── Data in this exercise ──
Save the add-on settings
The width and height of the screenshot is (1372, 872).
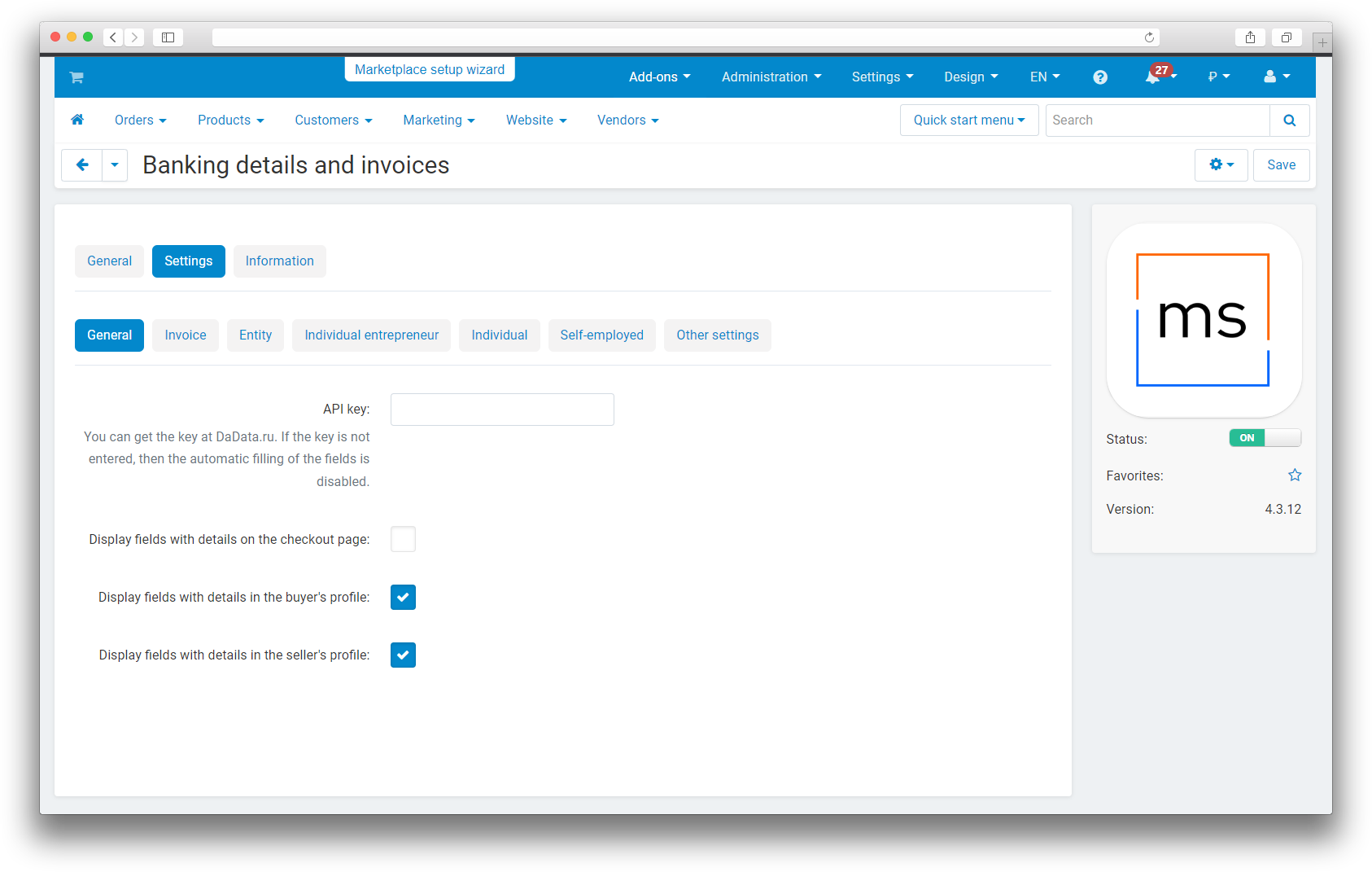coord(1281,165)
───
── Data in this exercise ──
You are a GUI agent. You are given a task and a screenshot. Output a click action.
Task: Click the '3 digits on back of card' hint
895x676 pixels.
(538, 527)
───
── Data in this exercise ──
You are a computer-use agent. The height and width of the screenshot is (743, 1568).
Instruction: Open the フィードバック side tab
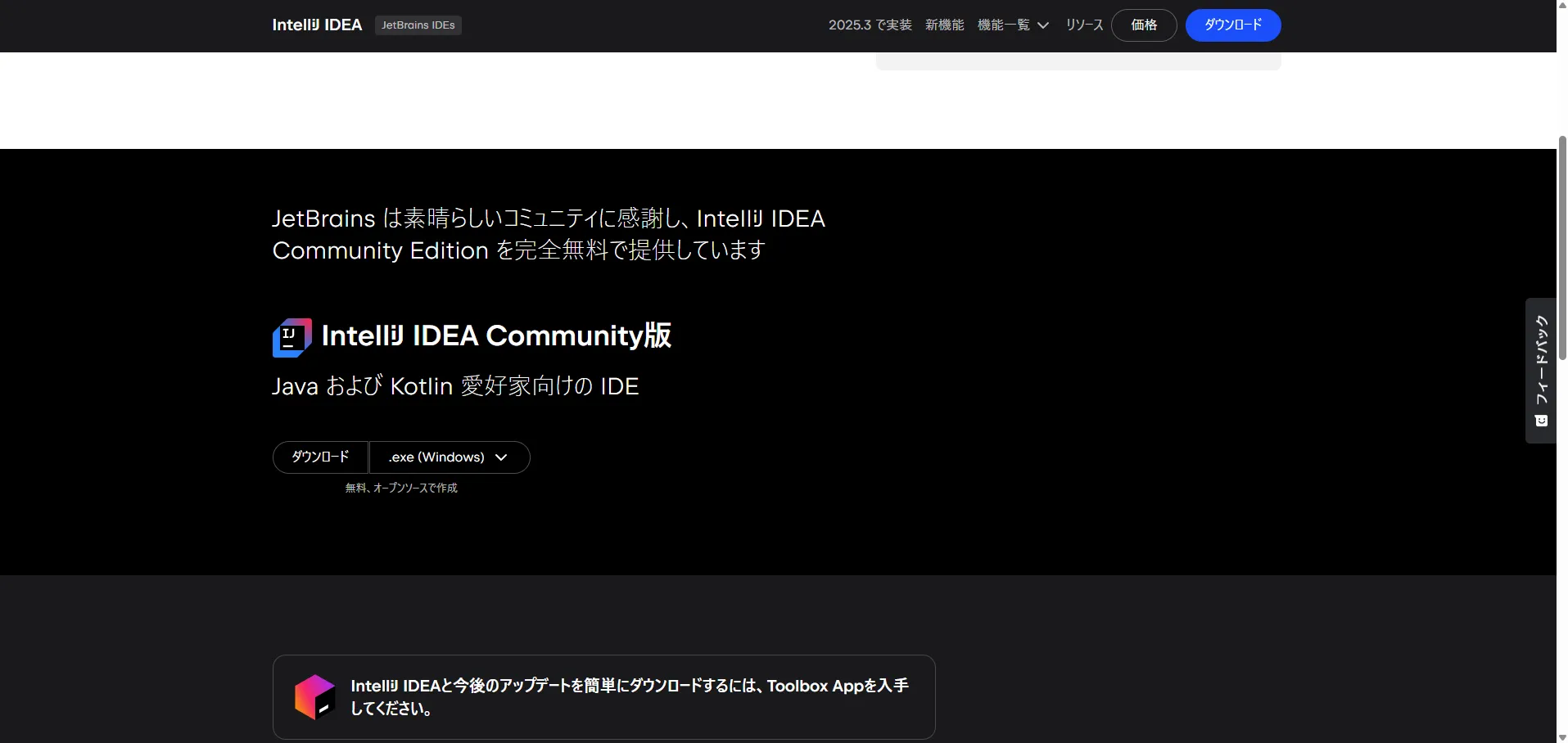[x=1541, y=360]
───
The number alone is wanted: how many lines of the records above include the string "agent".

Answer: 2